RECORDS SUPPLIED:
Start of Block
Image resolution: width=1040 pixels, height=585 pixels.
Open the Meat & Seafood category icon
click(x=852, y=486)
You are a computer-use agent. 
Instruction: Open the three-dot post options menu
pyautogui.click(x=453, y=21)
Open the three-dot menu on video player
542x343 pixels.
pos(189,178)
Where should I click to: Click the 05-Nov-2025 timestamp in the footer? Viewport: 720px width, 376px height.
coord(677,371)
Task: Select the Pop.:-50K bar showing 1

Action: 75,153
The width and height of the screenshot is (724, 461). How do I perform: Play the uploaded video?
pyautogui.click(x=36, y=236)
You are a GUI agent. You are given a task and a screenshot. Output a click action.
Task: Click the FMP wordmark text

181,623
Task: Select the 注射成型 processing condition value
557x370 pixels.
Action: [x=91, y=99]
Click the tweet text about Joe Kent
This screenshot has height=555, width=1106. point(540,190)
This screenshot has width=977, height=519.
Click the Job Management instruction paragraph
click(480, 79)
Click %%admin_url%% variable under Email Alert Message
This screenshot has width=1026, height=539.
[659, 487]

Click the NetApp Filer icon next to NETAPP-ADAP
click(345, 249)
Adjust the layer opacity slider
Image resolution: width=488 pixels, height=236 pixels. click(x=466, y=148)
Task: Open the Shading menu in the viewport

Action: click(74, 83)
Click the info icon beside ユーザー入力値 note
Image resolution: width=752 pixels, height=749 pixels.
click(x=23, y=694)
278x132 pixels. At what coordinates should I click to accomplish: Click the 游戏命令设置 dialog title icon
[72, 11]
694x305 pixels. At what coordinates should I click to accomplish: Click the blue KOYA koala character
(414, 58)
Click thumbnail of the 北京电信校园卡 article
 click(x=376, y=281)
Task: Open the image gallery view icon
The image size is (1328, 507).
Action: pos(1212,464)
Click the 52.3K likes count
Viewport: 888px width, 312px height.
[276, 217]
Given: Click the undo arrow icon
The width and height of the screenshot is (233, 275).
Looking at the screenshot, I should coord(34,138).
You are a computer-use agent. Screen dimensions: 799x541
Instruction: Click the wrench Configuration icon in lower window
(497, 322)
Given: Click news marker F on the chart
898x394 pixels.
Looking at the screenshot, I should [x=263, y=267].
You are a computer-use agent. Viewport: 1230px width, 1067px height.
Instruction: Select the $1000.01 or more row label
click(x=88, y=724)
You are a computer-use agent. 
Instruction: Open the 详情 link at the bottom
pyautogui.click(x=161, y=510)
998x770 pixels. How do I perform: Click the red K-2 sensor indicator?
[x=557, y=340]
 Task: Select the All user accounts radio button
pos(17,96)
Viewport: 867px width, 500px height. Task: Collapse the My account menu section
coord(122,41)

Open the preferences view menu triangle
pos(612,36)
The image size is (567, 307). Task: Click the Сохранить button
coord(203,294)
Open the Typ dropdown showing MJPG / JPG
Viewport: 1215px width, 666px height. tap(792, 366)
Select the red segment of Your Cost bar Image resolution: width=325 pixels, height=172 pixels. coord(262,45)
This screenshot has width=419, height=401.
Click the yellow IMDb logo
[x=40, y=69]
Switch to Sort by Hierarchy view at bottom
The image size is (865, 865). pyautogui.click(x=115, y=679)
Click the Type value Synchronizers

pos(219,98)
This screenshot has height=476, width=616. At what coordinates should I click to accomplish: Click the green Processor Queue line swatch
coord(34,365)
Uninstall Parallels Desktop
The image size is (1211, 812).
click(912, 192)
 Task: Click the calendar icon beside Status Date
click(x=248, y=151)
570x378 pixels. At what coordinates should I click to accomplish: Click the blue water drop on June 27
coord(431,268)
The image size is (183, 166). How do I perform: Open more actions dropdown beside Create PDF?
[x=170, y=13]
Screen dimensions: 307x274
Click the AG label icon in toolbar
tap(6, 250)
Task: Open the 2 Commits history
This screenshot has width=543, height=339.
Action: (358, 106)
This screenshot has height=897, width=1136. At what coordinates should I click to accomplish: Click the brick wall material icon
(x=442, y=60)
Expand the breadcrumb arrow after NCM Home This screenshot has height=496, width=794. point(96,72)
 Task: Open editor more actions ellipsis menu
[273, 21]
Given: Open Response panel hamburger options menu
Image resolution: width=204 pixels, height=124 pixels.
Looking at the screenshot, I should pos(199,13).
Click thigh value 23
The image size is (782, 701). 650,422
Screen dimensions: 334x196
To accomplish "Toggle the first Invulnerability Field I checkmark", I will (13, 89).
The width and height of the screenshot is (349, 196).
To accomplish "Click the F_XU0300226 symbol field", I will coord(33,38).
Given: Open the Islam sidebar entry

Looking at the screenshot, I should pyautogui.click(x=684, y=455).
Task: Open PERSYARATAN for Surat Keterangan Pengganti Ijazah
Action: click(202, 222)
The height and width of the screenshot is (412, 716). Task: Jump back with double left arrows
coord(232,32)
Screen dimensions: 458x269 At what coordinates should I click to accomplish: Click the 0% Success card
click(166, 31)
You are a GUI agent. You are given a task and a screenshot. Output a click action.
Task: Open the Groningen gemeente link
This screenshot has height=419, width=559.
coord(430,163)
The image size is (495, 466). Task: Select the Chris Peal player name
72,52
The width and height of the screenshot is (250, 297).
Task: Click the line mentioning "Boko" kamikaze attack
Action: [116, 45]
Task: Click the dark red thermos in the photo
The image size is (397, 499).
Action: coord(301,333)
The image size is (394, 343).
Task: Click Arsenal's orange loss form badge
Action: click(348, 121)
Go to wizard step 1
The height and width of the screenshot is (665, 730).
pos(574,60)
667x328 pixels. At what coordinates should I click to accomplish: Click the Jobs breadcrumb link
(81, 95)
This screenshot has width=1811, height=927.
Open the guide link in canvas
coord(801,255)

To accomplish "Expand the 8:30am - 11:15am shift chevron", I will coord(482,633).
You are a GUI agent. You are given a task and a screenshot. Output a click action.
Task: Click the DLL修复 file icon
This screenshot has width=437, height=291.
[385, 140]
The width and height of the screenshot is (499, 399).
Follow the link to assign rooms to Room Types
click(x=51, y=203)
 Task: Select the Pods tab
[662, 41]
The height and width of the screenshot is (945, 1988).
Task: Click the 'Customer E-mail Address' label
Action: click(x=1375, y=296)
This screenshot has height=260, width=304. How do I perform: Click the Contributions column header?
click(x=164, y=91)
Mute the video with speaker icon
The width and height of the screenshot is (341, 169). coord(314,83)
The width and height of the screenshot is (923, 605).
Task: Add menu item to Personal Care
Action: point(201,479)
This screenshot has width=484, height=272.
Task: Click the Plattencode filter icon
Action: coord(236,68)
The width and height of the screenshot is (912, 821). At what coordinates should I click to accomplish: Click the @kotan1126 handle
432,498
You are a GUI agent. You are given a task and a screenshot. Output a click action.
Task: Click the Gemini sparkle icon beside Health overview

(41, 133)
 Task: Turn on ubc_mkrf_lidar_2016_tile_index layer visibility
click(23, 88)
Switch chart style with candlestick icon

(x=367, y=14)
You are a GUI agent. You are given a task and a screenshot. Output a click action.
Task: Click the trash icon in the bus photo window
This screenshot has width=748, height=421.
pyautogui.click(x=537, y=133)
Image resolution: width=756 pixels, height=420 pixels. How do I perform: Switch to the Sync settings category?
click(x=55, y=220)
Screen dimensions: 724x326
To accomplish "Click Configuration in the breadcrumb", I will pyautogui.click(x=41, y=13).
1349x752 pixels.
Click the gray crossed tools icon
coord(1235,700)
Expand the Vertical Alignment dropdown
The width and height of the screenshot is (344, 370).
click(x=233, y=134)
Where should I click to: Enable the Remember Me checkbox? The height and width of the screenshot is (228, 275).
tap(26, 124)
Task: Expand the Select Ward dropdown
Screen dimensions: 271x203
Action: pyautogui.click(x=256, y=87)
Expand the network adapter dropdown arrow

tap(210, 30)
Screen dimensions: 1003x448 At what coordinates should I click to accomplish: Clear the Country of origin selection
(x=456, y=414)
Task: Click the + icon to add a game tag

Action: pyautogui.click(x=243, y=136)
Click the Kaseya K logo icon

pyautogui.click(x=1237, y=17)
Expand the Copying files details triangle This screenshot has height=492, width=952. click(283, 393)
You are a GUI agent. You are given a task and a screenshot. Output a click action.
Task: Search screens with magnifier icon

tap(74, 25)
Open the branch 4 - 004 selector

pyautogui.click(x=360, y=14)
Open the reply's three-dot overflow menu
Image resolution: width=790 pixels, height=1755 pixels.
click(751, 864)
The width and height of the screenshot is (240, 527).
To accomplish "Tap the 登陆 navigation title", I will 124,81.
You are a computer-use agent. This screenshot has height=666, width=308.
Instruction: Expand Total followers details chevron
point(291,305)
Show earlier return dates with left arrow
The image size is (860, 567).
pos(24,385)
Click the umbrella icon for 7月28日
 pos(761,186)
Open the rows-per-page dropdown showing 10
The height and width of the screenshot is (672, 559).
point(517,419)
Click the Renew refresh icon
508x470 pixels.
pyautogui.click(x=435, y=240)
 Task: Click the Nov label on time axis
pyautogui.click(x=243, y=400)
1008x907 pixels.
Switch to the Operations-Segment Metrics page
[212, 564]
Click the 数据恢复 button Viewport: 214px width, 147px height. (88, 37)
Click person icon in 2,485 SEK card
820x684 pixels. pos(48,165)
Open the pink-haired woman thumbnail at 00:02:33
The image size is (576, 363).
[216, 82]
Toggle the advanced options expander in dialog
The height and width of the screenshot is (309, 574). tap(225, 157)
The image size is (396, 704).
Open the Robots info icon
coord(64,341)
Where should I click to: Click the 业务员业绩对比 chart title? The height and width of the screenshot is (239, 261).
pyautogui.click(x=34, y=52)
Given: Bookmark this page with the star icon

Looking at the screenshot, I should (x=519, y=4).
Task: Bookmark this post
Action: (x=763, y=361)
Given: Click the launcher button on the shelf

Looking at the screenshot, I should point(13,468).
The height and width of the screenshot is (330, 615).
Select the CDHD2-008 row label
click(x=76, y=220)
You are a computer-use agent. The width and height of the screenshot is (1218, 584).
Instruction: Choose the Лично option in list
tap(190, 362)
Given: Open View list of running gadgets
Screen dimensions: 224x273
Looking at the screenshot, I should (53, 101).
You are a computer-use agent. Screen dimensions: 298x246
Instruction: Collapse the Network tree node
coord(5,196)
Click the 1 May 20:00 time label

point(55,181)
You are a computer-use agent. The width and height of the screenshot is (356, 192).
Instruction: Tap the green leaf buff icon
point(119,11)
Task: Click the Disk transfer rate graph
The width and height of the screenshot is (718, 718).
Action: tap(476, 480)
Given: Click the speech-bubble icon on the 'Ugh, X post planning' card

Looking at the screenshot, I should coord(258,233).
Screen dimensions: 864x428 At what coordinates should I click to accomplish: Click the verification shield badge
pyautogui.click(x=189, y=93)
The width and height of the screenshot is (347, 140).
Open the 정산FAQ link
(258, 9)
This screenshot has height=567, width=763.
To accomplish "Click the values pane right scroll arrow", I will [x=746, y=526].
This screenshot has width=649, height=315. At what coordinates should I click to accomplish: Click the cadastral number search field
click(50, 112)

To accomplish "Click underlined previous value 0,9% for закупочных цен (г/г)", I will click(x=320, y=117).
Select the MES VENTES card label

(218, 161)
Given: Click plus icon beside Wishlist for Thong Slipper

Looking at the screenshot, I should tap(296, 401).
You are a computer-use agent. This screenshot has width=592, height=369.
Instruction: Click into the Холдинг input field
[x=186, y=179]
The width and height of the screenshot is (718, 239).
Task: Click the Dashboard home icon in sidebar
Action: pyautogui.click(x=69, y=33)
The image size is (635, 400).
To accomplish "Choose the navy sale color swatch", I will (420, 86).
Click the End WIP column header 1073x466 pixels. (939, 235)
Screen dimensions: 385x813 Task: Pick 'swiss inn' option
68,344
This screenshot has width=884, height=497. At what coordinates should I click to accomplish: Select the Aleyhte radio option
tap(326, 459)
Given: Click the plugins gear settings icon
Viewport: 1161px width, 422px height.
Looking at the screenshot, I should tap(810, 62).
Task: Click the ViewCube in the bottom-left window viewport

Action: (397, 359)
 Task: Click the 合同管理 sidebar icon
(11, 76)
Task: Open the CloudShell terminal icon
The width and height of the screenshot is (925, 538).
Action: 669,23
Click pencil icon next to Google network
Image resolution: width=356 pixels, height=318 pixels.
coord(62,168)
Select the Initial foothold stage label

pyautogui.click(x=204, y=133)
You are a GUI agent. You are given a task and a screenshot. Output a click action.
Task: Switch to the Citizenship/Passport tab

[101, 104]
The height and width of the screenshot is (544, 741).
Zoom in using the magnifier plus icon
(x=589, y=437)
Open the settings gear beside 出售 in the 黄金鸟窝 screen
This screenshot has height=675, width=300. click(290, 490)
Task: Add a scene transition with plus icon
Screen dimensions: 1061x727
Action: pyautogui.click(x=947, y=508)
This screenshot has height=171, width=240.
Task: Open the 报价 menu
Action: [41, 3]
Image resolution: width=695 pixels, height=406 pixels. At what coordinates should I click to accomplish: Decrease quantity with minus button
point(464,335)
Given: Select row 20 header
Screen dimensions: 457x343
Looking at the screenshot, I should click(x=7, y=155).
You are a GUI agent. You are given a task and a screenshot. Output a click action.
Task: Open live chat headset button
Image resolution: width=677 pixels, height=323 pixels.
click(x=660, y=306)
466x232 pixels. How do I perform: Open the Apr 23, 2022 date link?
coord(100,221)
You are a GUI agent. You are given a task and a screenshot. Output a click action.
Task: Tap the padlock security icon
End of Block
BRIEF:
Above are some records; copy exactly the lines from the one with "This screenshot has width=977, height=519." through the one with "Click the info icon beside ユーザー入力値 note", both included, and no others.

ANSWER AREA:
This screenshot has width=977, height=519.
Click the Job Management instruction paragraph
click(480, 79)
Click %%admin_url%% variable under Email Alert Message
This screenshot has width=1026, height=539.
[659, 487]

Click the NetApp Filer icon next to NETAPP-ADAP
click(345, 249)
Adjust the layer opacity slider
Image resolution: width=488 pixels, height=236 pixels. click(x=466, y=148)
Task: Open the Shading menu in the viewport

Action: click(74, 83)
Click the info icon beside ユーザー入力値 note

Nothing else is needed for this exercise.